Two major theories of asset pricing include: one based on asset risk (the market compensates inherent riskiness); and, another based on asset illiquidity (the market compensates illiquidity). In his July 2018 paper entitled “Illiquidity and Stock Returns: A Revisit”, Yakov Amihud presents cross-sectional and time series analyses of illiquidity and U.S. stock returns that extend the 1964-1997 sample period of his seminal illiquidity research. Specifically, he:
- Each year, sorts stocks by volatility (standard deviation of daily returns for the 12 months ending November) into three groups.
- Each year, sorts stocks within each volatility group into five illiquidity sub-groups, with illiquidity specified as the 12-month average of absolute daily return divided by same-day dollar volume traded over the same 12 months.
- Each month during the subsequent January through December, calculates the monthly return of each of the resulting 15 portfolios, weighting stocks based on their market capitalization weights at the end of the prior month.
- Each month, calculates an illiquid-minus-liquid factor (IML) as average return of the most illiquid portfolios across volatility groups minus average return of the least illiquid portfolios across volatility groups.
This process controls for interaction between volatility and illiquidity. He segments findings into replicating Period I (1964-1997) and new Period II (1998-2017). He screens source stocks by requiring for each year: price between $5 and $1000; over 200 days of valid returns and volumes; and, not in the top 1% of illiquidities (outliers). Using data for NYSE/AMEX common stocks that meet these criteria during 1964 through 2017, he finds that:
- IML weakens in recent data. Average IML is 0.64% (0.43%) for Period I (II), with 60.5% (56.7%) of months positive.

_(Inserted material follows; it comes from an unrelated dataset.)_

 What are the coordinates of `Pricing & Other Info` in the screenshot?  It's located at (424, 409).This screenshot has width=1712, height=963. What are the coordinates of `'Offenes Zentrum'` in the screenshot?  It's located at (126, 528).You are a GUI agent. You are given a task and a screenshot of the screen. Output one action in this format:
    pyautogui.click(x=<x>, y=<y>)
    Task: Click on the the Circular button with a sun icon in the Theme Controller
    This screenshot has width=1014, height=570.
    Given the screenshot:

- 4-factor model (market, size, book-to-market, momentum) alphas for IML are 0.37% for Period I and 0.40% Period II. IML relates negatively to the market factor, positively and strongly to the size factor and positively to the value factor.
- In Period I (II), there is a positive but insignificant (negative and significant) January effect. In other words, the positive illiquidity premium is confined to February through December in recent years.
- One-month-ahead (out-of-sample) estimates of IML alpha is 0.52% for Period I and 0.33% for Period II (see the chart below). Out-of-sample January alphas are positive in Period I and strongly negative in Period II.
The following chart, taken from the paper, tracks the 12-month simple moving average of monthly one-month-ahead IML alpha (percentages). The series is mostly positive. Its most negative value is in 2000.
In summary, evidence continues to support propositions that: (1) illiquidity is priced with a mostly positive premium; and, (2) this premium varies over time.
Cautions regarding findings include:
- Findings are gross, not net. Accounting for monthly portfolio reformation frictions and shorting costs would affect findings. Shorting may not always be feasible as specified.
- In fact, illiquidity is closely related to trading frictions, confounding exploitation of the liquidity premium.